Tursi fa infuriare i sindacati

«Ormai siamo al ridicolo. Giuseppe Pericu e il suo vice disertano l’audizione del Carlo Felice, pur essendo membri della fondazione, i sindacati se ne vanno sbattendo la porta, all’ultimo momento Alberto Ghio si presenta e scoppia il putiferio. Così non si può andare avanti». Per Raffella della Bianca, consigliere comunale di Forza Italia, «l'è tutto sbagliato, tutto da rifare», per dirla alla Bartali.

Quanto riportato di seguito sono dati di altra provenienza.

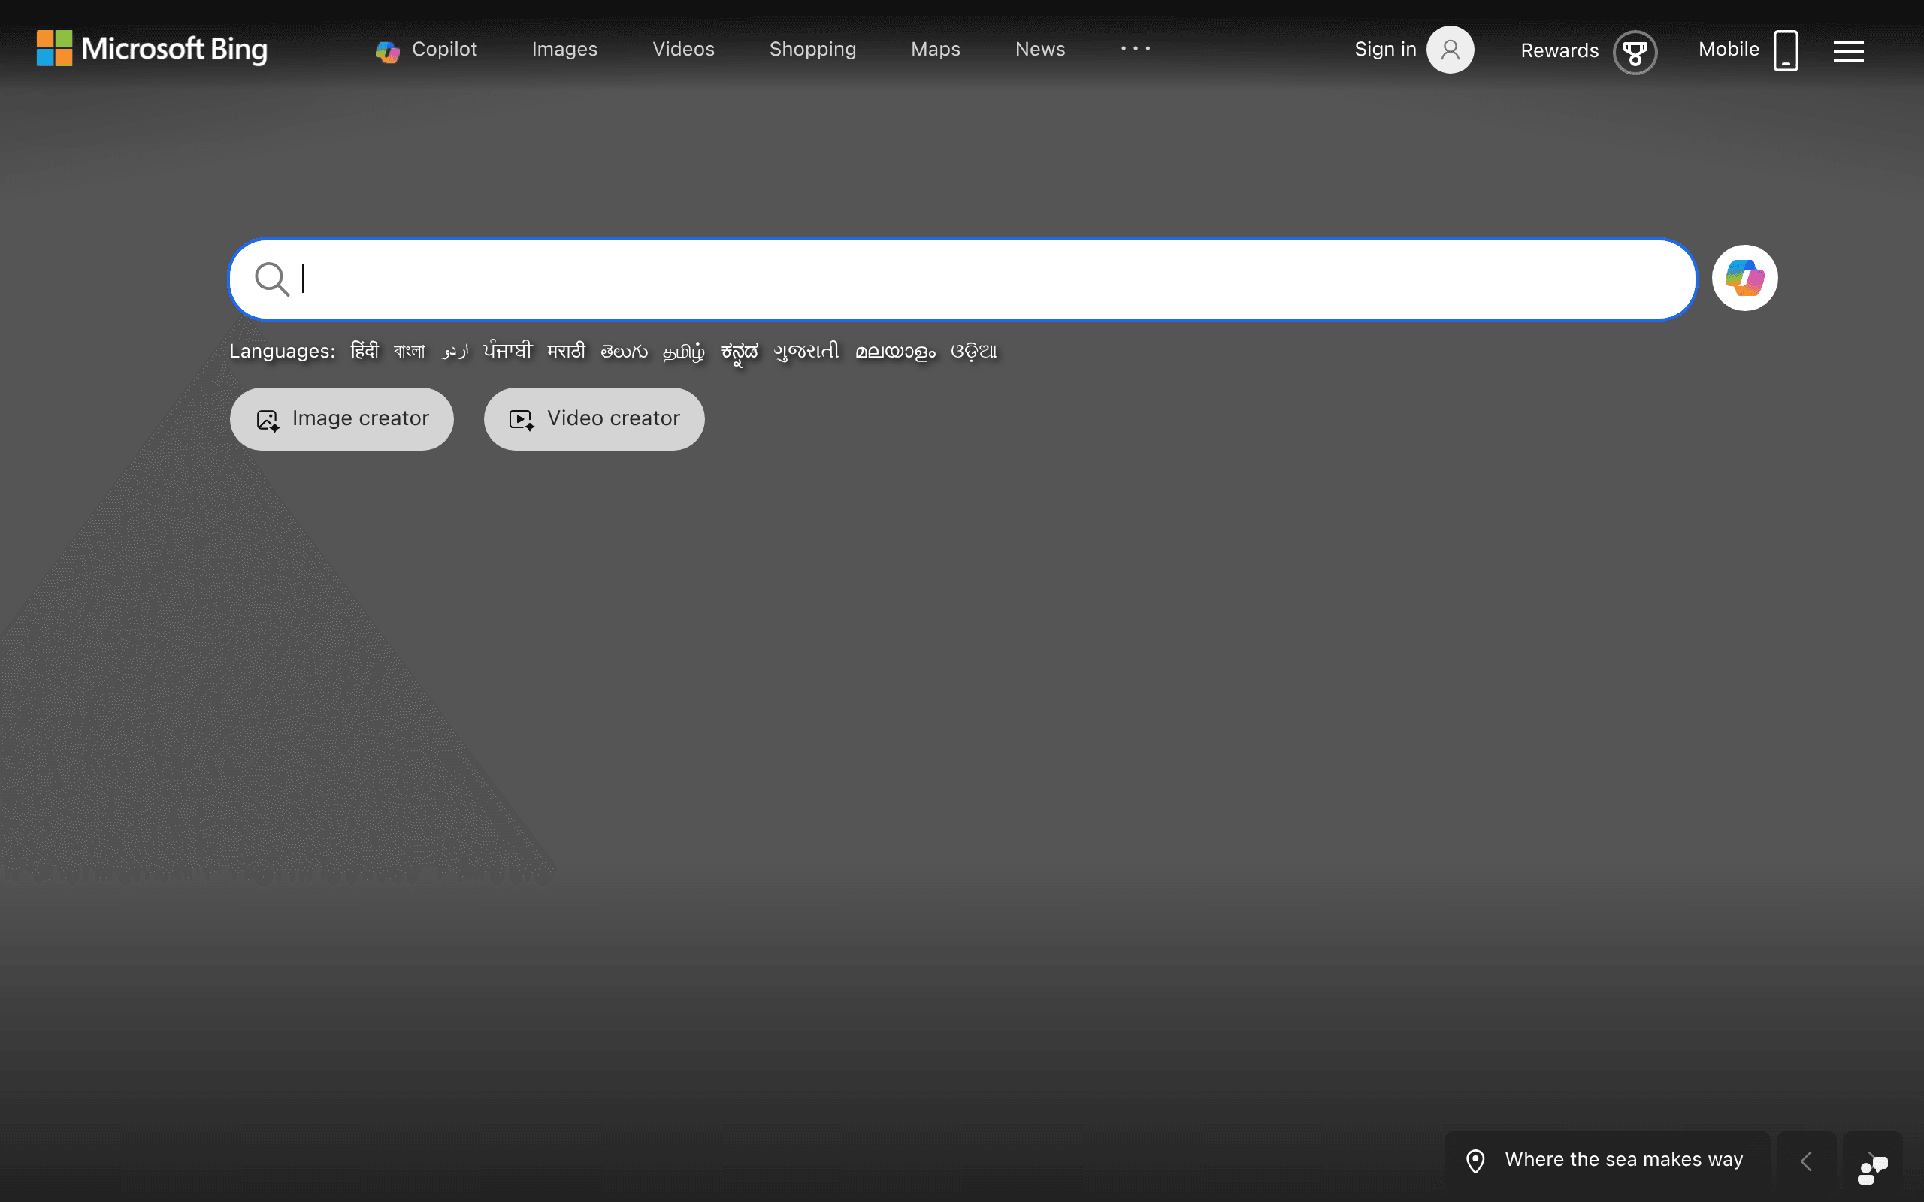Go to previous background image arrow
This screenshot has width=1924, height=1202.
click(1806, 1161)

Ieri, commissione Cultura a Tursi incentrata sul caso Carlo Felice, dopo lo sciopero della «Prima» della stagione lirica. All’audizione non si presentano, almeno in un primo momento, i due rappresentanti del Comune, sindaco e vice. Tanto basta per scatenare le proteste furibonde di Cgil, Cisl e Uil che, a differenza delle sigle Snater e Fials, abbandonano polemicamente la sala Rossa. Pochi minuti prima, infatti, il presidente della commissione consiliare Mario Menini, sollecitato da Delogu e della Bianca, firmatari di una lettera con la richiesta d’audizione, aveva riferito una nota del vicesindaco Ghio: «C’è una giunta, non posso partecipare ai lavori della commissione». Di più: chiamato col viva voce dallo stesso Menini, Ghio era stato categorico: «Non posso scendere». Apriti cielo. Sindacati in rivolta, consiglieri sul piede di guerra, l’azzurra Della Bianca che chiede di sospendere la riunione, la sua mozione che però viene bocciata da Ds e Margherita. Fino al colpo di scena (del resto di teatro si tratta): a lungo invocato, Ghio “ritorna vincitor” in sala. Ma la controparte nel frattempo ha levato le tende.
Quindi inutile discutere del piano industriale del Teatro, dei fondi pensione dei lavoratori, dello sciopero. Se ne riparlerà, forse, a gennaio. Salvo nuovi coup de theatre.